# [What you need to do]
A) Answer these from the blog post on parks:
(i) How long had the striking game rangers been camped by the main entrance of Kruger National Park?
(ii) According to the post, whose well-tended garden was the Yosemite that Muir saw?
(iii) In what part of India was the tiger preserve where Nitin did his research?
B) Reproduce a passage from the blog post on parks, beginning at the words "While we were" and stopping after "the same time.".

# [Source extract]
⟨

Sunday, May 6, 2012

"People think we all live in the bush with the wild animals. But no. This is how we live."


When we arrived at Kruger National Park, the game rangers were on strike. They were camped in tents by the main entrance calling for an increase in wages. They had been camped there for over 2 months. In that time, at least 100 rhinos were lost to poaching in the park. Most of the poachers sneak across from Mozambique and bring back horns to be shipped to China.

There was a particular line in the Park’s explanatory booklet that caught our attention. It said that while “some people were moved out of the area [in the creation of the park], the park is working hard to provide opportunities to local people and to contribute to local economies.” A young man who had been working in the park for several years told us that, while he has seen many wonderful animals there, he does not earn enough to sustain his family. 


When we were in India, we spent a lot of time thinking about the idea of parks. What does it mean to draw a boundary line to declare some land ‘protected’ from the people who might otherwise be living there? Partly we were thinking of this because it came up in the environment and development class Kacy was teaching, and because the struggle over land and resources has been a central aspect of her Geography studies. Also, we were thinking of this because of where we both come from. The uneasy relationship between the ranchers and the park service and the environmentalists in Point Reyes has been a part of both of our lives. 

In the US we often imagine wilderness to be utterly pristine. Emmerson, Muir, Thoreau, Leopold and Abbey have built for us a cathedral of the wild- a holy place to worship and preserve, but not to live in.  Except of course that the Yosemite Muir saw was not an untouched wilderness, it was the well-tended garden of the Miwok. They had been harvesting, pruning, and burning that land for centuries (see Tending the Wild by Kat Anderson).

 
While we were in India, our friend Nitin came to give a talk to the students about his research at a tiger preserve in southern India. He had found that the plants and animals in the preserve were actually better off when the indigenous tribal people were able to live within the park and manage the land- including practicing agriculture and controlled burns. He also recommended this wonderful article by Amitav Ghosh.


When we were hiking in the Pyrenees on our honeymoon, we were amazed to be standing on the highest, most remote peaks and suddenly hear the unmistakable tinkle of cowbells as a herd of cows and sheep came munching around the corner. And yet why not? Why shouldn’t people use that land? There must be a way to maintain the balance of a natural ecosystem and human occupation at the same time.
(The incredibly beautiful lilac-breasted roller flying away from a pile of elephant dung)

There is an article in the Brazilian Constitution that reads that all land should be used for its ‘social purpose’ – no unused (a sticky term to be sure) land should be off limits to people that could otherwise be used to make a livelihood. Of course, this does not apply to national parks, conservation areas and giant foreign-owned tracts of land throughout the country. One has only to mention the words mining and logging to understand that this article does little to resolve the struggles over land access and use (particularly as they relate to marginalized communities).

⟩

# [Given data]
⟨

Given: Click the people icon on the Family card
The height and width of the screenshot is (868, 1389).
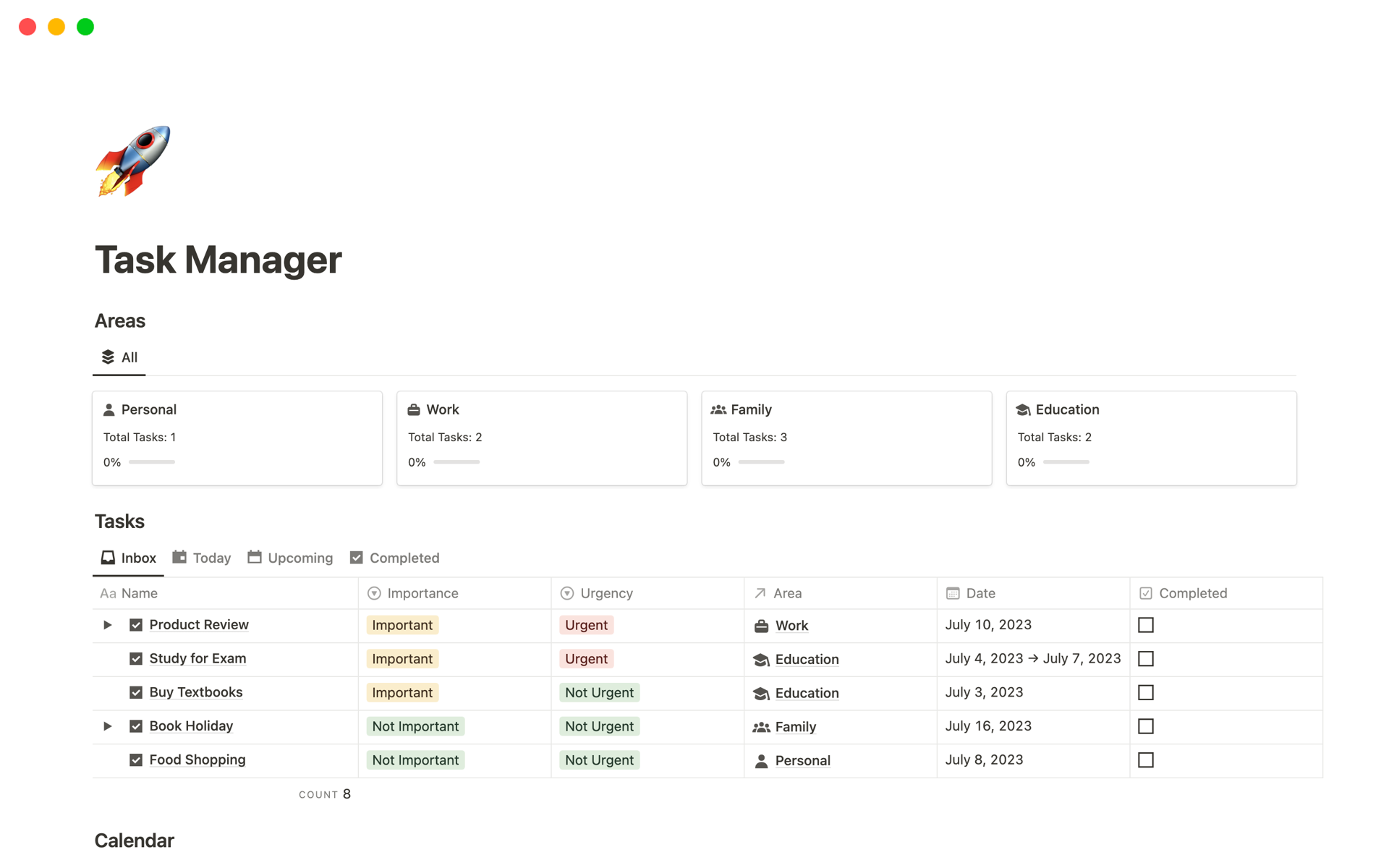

⟩

# [Solutions to the tasks]
A)
(i) Over 2 months.
(ii) The Miwok's.
(iii) Southern India.

B)
While we were in India, our friend Nitin came to give a talk to the students about his research at a tiger preserve in southern India. He had found that the plants and animals in the preserve were actually better off when the indigenous tribal people were able to live within the park and manage the land- including practicing agriculture and controlled burns. He also recommended this wonderful article by Amitav Ghosh.


When we were hiking in the Pyrenees on our honeymoon, we were amazed to be standing on the highest, most remote peaks and suddenly hear the unmistakable tinkle of cowbells as a herd of cows and sheep came munching around the corner. And yet why not? Why shouldn’t people use that land? There must be a way to maintain the balance of a natural ecosystem and human occupation at the same time.